Goal:
Copy the rows below verbatim, beginning with the line that contains "The width and height of the screenshot is (600, 489)." and ending with the line that contains "pos(1108,99)", both included.

(Rows for locating described items)
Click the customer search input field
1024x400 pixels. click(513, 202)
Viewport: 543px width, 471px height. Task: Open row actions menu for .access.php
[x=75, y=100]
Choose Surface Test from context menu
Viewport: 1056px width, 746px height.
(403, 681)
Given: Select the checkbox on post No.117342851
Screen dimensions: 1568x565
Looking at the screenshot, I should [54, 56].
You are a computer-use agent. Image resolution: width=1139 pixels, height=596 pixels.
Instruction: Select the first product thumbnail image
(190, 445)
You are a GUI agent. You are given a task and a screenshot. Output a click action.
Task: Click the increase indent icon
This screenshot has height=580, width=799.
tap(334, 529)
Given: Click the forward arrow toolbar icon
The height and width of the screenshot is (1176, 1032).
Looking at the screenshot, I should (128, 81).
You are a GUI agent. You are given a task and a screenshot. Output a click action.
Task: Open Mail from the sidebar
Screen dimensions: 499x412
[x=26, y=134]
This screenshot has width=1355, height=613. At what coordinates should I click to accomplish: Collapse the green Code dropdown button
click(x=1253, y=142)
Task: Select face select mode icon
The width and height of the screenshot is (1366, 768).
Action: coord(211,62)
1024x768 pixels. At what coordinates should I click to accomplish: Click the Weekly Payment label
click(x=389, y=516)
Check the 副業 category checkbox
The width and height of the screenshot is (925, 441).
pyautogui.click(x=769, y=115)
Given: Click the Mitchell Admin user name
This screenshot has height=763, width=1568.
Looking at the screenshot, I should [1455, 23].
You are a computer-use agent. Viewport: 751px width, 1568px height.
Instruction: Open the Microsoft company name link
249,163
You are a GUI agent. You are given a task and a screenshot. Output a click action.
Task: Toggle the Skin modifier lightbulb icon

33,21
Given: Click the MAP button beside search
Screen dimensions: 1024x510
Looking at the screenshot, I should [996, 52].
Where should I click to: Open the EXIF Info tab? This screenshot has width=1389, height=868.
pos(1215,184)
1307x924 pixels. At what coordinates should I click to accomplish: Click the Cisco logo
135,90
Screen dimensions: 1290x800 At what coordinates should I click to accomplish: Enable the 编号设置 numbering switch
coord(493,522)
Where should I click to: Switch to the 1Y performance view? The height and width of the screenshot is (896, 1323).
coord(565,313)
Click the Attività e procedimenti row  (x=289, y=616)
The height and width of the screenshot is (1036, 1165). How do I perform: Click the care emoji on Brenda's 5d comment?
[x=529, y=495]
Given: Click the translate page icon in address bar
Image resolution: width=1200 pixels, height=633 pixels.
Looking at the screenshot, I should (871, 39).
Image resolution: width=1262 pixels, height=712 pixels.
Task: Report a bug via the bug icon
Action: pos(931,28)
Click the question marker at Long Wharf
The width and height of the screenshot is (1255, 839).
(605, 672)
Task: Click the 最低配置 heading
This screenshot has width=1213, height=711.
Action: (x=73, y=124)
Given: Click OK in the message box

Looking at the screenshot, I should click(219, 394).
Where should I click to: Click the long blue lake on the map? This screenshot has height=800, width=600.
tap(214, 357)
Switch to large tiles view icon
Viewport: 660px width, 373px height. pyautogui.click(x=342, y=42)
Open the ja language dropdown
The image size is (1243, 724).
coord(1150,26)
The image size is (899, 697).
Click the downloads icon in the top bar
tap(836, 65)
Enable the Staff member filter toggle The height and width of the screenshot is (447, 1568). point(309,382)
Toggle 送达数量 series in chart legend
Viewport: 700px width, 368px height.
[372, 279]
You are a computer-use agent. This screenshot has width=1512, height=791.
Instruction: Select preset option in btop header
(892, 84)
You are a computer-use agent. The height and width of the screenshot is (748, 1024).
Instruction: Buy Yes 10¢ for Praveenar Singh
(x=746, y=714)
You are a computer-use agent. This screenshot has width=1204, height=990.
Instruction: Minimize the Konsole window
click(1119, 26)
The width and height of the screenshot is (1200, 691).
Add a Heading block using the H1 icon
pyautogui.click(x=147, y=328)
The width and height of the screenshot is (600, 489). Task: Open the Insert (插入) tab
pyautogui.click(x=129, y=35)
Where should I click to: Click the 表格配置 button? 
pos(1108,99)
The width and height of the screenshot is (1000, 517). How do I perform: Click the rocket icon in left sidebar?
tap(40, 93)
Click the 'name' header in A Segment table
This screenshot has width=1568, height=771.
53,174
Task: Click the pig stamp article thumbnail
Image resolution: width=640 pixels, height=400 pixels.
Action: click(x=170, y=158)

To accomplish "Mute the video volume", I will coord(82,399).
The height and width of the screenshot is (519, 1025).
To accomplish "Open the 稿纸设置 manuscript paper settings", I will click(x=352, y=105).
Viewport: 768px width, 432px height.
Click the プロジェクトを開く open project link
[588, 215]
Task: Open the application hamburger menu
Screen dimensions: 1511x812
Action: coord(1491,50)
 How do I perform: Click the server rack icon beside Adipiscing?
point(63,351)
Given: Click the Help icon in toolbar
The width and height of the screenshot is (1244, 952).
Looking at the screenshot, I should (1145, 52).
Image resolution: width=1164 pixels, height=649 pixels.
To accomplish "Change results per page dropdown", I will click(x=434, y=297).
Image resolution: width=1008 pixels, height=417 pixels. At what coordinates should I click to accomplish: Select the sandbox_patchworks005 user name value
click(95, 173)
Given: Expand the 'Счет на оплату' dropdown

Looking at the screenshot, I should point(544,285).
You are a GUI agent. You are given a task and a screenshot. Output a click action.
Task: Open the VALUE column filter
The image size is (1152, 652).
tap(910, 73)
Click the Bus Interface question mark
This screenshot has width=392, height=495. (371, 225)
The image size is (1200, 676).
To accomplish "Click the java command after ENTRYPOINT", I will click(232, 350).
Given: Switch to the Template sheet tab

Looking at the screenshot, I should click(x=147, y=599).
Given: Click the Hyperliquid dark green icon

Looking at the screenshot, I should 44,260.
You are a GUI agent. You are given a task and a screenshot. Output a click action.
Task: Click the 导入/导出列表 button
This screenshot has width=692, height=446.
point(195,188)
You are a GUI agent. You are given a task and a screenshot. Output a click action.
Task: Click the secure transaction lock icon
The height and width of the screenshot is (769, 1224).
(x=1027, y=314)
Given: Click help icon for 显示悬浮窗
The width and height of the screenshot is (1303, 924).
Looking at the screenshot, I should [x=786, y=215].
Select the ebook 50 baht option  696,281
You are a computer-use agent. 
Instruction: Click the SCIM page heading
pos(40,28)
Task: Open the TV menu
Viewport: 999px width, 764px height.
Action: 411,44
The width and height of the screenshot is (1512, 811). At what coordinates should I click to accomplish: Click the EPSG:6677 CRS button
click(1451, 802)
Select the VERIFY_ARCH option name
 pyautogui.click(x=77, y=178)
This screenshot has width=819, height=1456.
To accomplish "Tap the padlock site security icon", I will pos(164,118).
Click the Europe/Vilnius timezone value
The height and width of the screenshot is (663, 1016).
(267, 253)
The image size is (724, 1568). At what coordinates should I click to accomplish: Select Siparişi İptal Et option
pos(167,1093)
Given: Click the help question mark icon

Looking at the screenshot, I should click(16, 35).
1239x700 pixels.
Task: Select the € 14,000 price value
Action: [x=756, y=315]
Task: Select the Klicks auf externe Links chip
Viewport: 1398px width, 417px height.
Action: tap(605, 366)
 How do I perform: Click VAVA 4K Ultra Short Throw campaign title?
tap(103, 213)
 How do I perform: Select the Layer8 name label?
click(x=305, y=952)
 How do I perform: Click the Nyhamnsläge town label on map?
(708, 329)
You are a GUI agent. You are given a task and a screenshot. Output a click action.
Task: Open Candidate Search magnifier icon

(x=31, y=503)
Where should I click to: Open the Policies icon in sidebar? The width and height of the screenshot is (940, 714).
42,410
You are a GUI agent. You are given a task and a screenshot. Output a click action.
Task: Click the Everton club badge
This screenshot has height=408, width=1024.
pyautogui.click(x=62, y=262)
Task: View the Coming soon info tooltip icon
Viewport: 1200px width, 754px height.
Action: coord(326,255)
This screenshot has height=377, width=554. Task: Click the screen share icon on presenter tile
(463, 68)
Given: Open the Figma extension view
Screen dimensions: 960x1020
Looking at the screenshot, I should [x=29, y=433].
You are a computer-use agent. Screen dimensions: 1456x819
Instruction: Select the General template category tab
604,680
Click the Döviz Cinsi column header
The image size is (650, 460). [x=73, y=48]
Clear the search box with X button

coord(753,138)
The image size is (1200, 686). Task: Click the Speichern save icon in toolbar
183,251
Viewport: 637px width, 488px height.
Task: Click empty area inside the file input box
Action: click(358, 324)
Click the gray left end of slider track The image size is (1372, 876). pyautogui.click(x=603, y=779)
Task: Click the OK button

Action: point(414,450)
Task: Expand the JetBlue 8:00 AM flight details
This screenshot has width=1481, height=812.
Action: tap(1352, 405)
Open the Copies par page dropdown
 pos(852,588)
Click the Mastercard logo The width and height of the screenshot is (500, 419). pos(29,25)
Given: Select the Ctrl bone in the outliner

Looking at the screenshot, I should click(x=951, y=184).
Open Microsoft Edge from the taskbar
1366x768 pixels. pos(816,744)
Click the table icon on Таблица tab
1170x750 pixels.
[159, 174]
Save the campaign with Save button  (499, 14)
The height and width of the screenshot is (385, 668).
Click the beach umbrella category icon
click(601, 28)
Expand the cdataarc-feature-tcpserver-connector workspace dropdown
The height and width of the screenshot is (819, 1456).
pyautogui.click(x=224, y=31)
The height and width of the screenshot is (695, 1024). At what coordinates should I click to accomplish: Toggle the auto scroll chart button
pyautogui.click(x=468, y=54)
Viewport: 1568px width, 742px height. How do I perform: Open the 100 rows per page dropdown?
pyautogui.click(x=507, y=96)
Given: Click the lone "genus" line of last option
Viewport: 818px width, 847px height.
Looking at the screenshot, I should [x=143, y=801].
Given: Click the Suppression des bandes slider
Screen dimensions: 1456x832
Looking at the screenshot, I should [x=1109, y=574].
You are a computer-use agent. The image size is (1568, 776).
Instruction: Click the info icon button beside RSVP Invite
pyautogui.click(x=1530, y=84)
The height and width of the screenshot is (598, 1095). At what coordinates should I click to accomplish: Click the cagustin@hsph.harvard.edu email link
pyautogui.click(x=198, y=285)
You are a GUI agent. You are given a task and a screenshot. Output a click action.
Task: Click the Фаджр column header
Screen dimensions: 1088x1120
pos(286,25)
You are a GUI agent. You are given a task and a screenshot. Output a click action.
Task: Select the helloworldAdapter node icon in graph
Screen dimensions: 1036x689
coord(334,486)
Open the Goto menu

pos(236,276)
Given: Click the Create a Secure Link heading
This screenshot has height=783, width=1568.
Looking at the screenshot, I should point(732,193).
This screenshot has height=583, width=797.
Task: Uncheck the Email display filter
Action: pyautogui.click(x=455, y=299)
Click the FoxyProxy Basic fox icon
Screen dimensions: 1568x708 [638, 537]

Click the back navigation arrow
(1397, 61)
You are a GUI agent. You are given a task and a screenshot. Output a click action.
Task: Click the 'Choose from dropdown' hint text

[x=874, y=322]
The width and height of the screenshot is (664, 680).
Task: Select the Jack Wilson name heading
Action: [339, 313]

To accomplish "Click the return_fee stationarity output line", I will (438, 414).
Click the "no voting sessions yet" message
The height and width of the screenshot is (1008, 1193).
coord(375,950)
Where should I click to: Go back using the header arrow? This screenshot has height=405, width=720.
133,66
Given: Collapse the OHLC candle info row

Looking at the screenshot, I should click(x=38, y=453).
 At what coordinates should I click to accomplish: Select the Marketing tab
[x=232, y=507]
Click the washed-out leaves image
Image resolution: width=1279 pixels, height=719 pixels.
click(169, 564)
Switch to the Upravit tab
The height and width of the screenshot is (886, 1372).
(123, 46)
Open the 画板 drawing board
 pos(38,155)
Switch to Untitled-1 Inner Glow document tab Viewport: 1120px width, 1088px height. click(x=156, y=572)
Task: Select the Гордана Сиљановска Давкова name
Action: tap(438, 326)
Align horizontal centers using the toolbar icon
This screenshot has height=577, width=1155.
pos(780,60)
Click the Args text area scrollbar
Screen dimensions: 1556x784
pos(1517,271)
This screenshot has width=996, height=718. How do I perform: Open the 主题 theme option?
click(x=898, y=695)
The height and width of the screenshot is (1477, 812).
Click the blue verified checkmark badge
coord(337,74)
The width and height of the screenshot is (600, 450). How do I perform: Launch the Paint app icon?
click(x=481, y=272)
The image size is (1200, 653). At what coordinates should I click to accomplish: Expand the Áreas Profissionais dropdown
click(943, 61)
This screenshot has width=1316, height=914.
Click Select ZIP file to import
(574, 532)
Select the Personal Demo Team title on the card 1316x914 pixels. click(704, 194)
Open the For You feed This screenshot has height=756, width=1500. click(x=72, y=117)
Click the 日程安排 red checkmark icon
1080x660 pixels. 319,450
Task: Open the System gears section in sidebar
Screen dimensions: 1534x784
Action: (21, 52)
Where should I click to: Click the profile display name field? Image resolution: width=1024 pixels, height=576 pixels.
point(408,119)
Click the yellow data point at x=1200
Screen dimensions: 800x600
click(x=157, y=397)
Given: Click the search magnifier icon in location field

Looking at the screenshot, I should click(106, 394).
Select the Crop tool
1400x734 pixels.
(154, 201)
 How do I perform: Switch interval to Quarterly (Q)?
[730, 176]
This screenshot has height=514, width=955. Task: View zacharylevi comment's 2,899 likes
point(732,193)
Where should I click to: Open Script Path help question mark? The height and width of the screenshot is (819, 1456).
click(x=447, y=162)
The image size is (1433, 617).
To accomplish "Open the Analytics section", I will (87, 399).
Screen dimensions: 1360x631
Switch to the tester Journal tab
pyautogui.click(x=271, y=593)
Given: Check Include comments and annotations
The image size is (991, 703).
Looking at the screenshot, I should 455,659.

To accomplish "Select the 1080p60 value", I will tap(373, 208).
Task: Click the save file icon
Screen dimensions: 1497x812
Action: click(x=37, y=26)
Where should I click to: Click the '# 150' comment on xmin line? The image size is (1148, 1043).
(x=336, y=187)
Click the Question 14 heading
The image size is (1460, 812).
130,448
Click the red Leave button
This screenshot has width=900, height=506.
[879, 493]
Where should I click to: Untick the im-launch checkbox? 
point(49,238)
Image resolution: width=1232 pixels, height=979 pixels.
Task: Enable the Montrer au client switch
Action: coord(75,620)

Solution to the exercise:
The width and height of the screenshot is (600, 489). Task: Open the Insert (插入) tab
pyautogui.click(x=129, y=35)
Where should I click to: Click the 表格配置 button? 
pos(1108,99)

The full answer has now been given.